Michael's Story
The short, tragic and ultimately triumphant life of Michael C. ended this past weekend. I had been Michael's volunteer guardian for the last ten years. Clifford and his lovely wife Resi had been Michael's foster parents for the last nine years and they were truly angels here on earth and the real heroes in this story. They are living proof that unconditional love truly does conquer all.
When I met Mike his situation was pretty dire. Michael was in a wheel chair as a result of Duchenne's muscular dystrophy, a genetic disease that causes muscular tissue to waste away and also affects the heart and lungs and is usually fatal by age 21. Duchenne's muscular dystrophy is one of many life threatening ailments like Parkinson's disease that researchers hope can be helped if not cured by stem cell research. Mike's muscles had been weakened to the point in the last few years that he couldn't feed himself or type on the computer. In the later stages of the disease process, breathing also becomes difficult.
Michael was one of five siblings of an alcoholic father and a mentally disabled mother. The first half of his life was a nightmare. One of my first functions as a guardian ad litem had been to terminate parental rights. One of the siblings was in a juvenile detention facility, Mike and two of the younger sisters were in foster care, and an older sister was a runaway. At the time I visited Michael he was doing well, a week later he had been transferred out of that home and into a foster home in another county for disruptive behavior. Mike suffered from abandonment issues, which caused him to disrupt his placements. Once he began to bond with his foster parents he would act up repeatedly until they basically had enough and threw him out. He did things like throw feces and refused to put clothes on, he was quite a character. When Clifford stepped into the picture, Mike was at the end of a long road, the only placements available to him were group homes for the disabled or intensive foster care. He was literally melting down. The two middle sisters were placed in an adoptive home and Mike wound up with Clifford and Resi where he found his own little piece of heaven.
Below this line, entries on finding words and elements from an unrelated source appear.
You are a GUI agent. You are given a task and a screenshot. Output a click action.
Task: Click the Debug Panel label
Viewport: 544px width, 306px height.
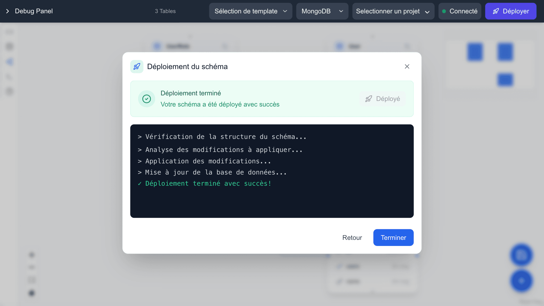coord(33,11)
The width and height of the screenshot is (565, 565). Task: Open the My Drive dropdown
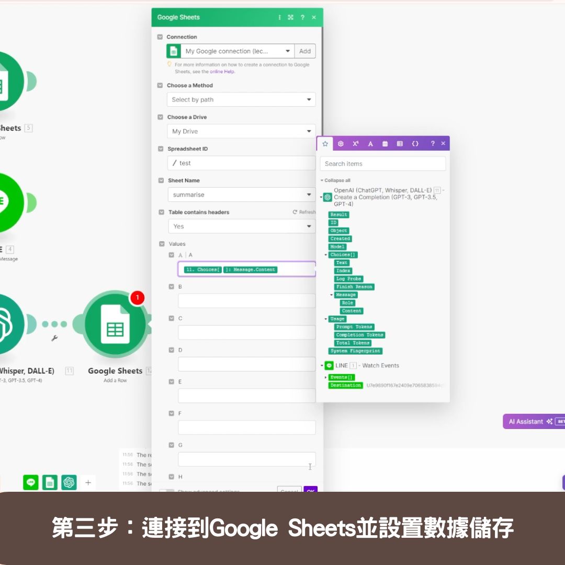[x=241, y=131]
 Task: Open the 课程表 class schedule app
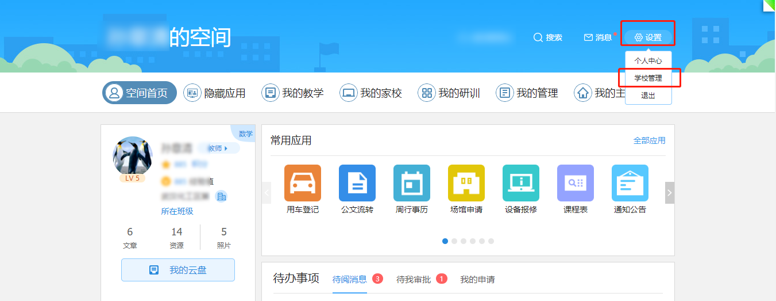tap(575, 183)
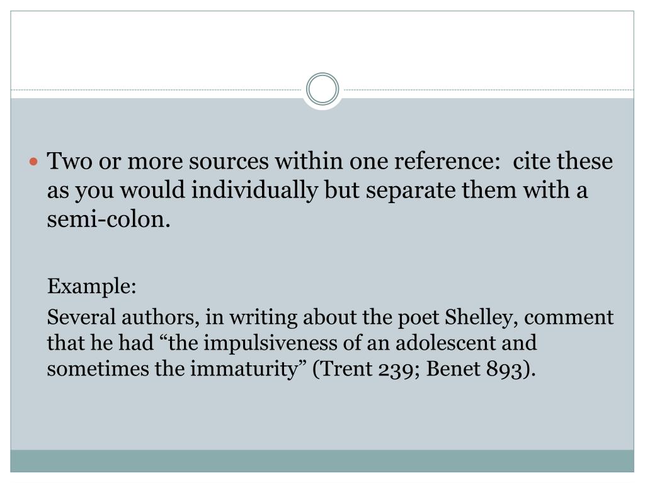Click the teal footer bar
Viewport: 645px width, 483px height.
(x=322, y=460)
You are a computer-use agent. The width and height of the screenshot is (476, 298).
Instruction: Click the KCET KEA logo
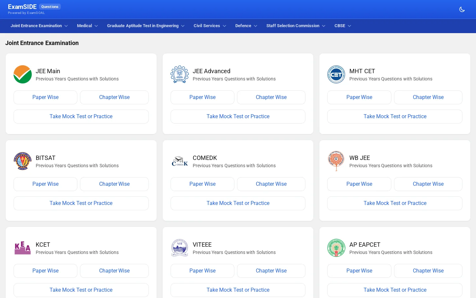(x=22, y=248)

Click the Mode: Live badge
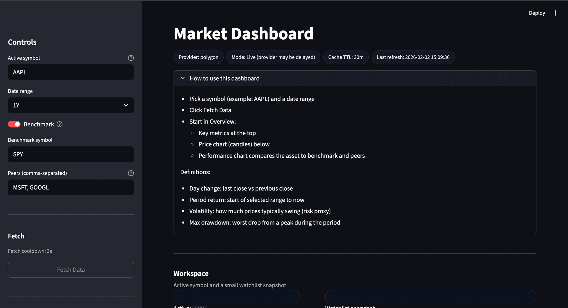pyautogui.click(x=273, y=57)
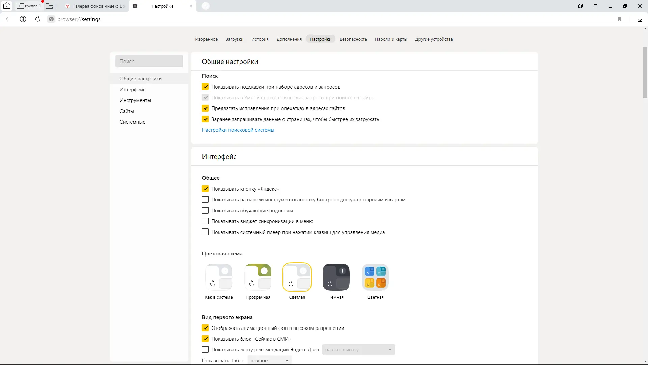Bookmark this page with the flag icon
The image size is (648, 365).
[620, 19]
Clifford and his wife hail from Germany and they have to be two of the most loving, accepting, people I've ever met in my life. From the moment they met Michael they accepted him as their son and that was that. He of course began to act up in short order but Clifford announced that he was home to stay and he needed to shape up and obey the rules because he had nowhere else to go. In no time at all Mike was transformed and he became part of their family. Several months later, I met them at DSS to place Mike into permanent foster care and asked if there was anything I could do to help and Mike mentioned that he liked Britney Spears, at the time I had a little pull at the Bi-Lo Center and when Britney came to Greenville on tour I managed to get Mike backstage to meet his dream date. I'm so damn glad I managed to do that for him. That's about the best $100 I ever spent in my life.
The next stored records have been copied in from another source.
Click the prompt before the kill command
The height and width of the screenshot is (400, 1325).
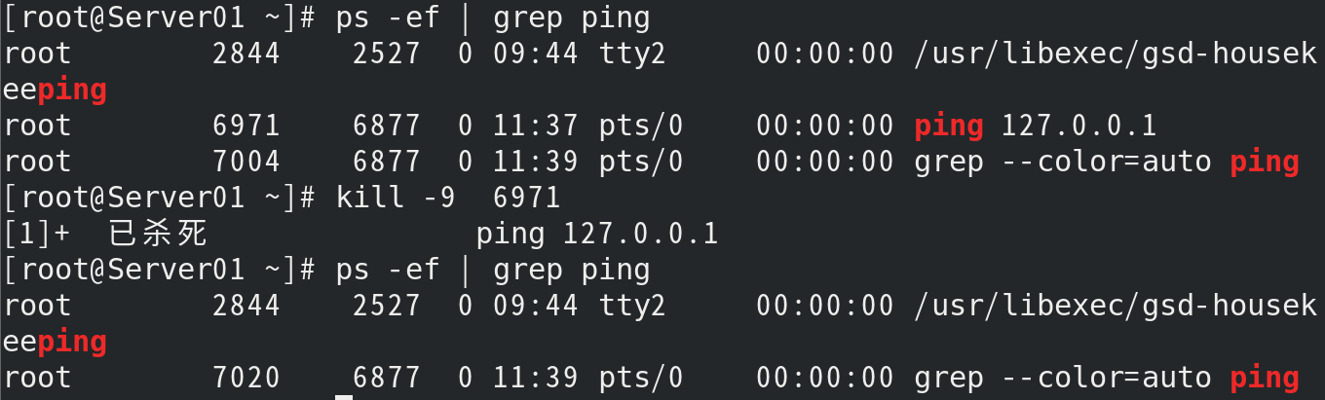coord(160,198)
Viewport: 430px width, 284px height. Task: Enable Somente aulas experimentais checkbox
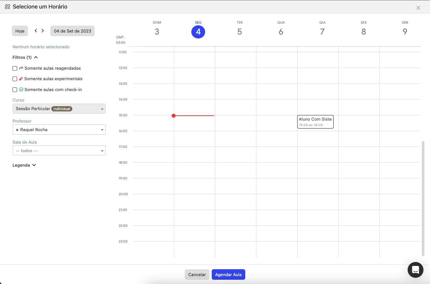[x=15, y=79]
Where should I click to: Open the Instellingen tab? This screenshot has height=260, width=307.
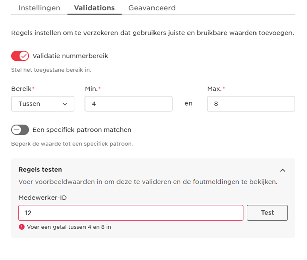pos(39,8)
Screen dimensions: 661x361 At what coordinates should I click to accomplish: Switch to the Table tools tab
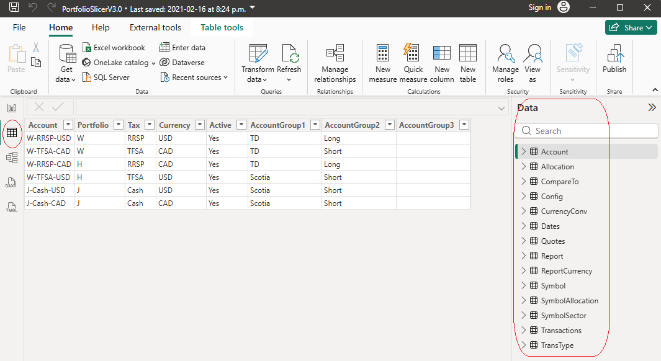222,27
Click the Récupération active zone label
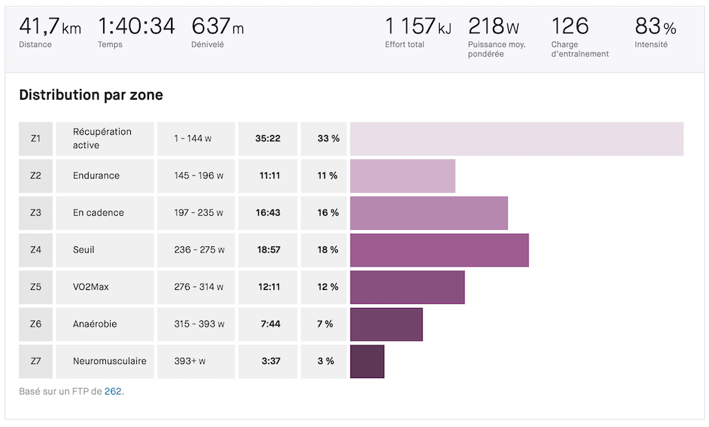 click(104, 138)
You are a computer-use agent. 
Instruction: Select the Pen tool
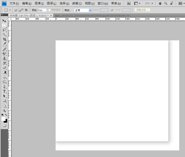[x=4, y=87]
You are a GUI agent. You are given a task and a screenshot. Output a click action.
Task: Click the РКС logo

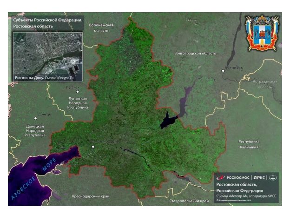[258, 177]
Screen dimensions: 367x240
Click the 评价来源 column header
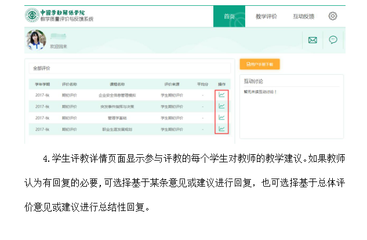172,83
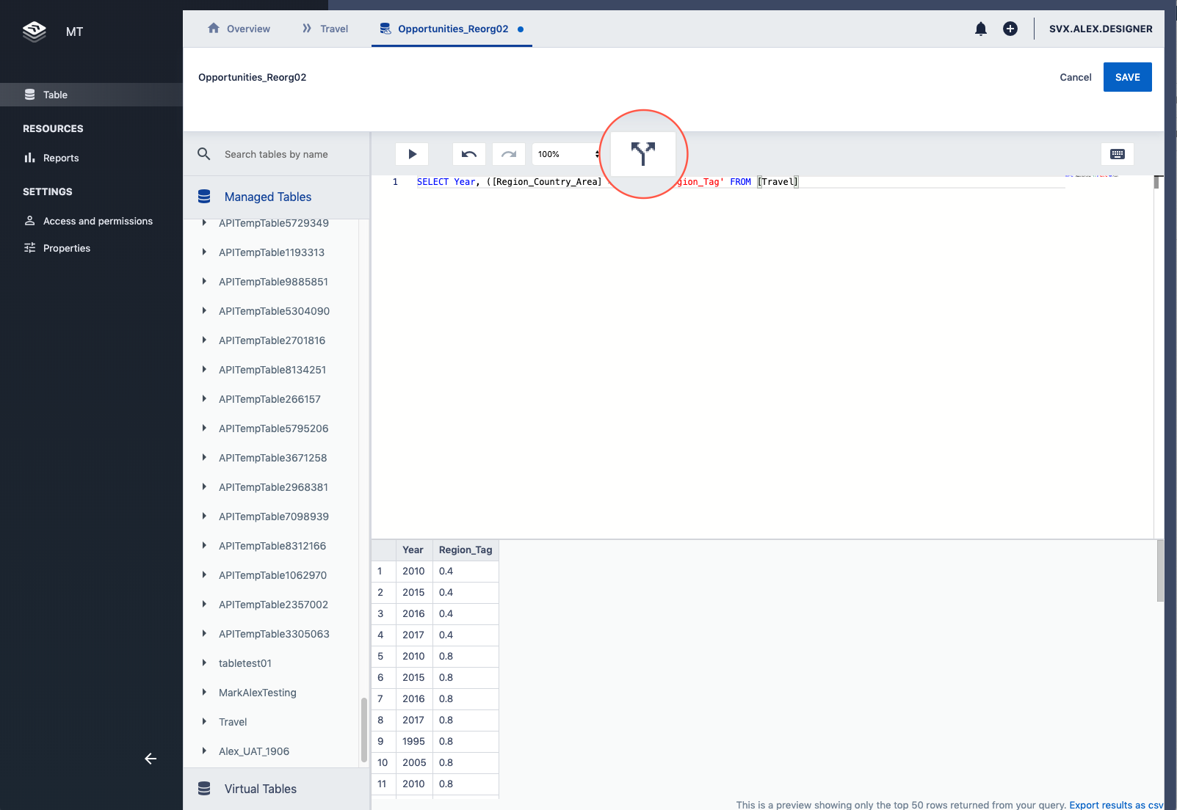This screenshot has width=1177, height=810.
Task: Expand the MarkAlexTesting table node
Action: coord(204,693)
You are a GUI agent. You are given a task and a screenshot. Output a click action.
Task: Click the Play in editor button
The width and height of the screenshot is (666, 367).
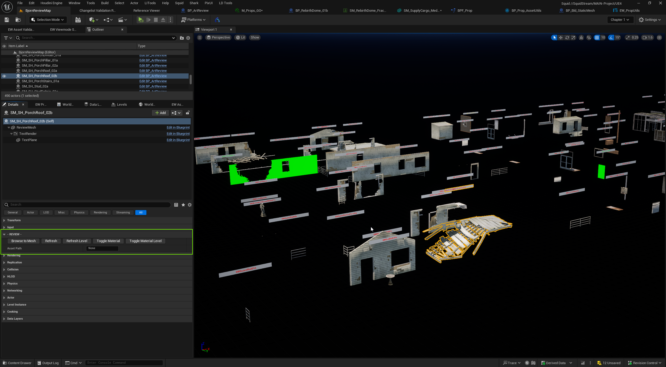pos(140,20)
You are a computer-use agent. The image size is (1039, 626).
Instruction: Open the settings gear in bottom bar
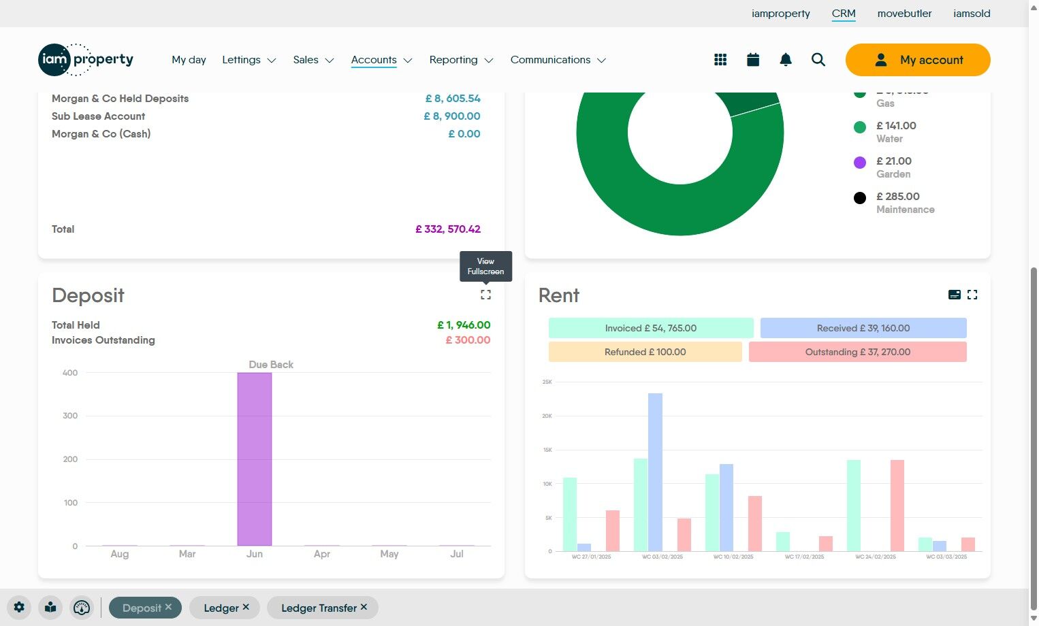pos(19,608)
The best thing about Clifford was he always encouraged Mike's dreams. One of the biggest fights we ever had with the Department of Social Services was when the case worker insisted that Clifford and Resi begin planning for Mike's death. Clifford dismissed talk of Mike's demise (wisely so since he was years away from the end of his life as it turned out) and insisted that plans be made for college and the rest of his life instead. Mike wanted to go to college and he wanted to fall in love and Clifford always pushed him forward. Mike went to several of his high school proms and even took part in a class trip to Washington D.C. Clifford made sure that his life was as normal as possible. He then he embarked on a series of internet romances proving that there really is someone out there in cyber space for everyone! I think the hope that he would find his true love helped sustain Michael.
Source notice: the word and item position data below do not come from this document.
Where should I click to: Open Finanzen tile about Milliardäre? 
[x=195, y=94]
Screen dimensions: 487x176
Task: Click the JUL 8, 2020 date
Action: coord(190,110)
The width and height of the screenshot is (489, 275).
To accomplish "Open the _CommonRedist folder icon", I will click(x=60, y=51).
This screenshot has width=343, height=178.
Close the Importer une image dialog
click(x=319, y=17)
Mike managed to graduate from high school and was getting ready to enroll in college when he contracted pneumonia and died at the age of 23. His long physical struggle was over. He beat the odds and managed to live a very full life. I cried in church on Sunday thinking about Mike's long arduous struggle, his rough beginning and the fact that I know without a doubt he's in heaven because he's already lived in hell.
I feel blessed to have played some small part in the story of Mike's life. I feel that everyone we meet in our lives touches us, changes us and teaches us something. Michael taught me grace and strength, Clifford and Resi showed me the power of unconditional love and acceptance and I will be forever inspired by their example.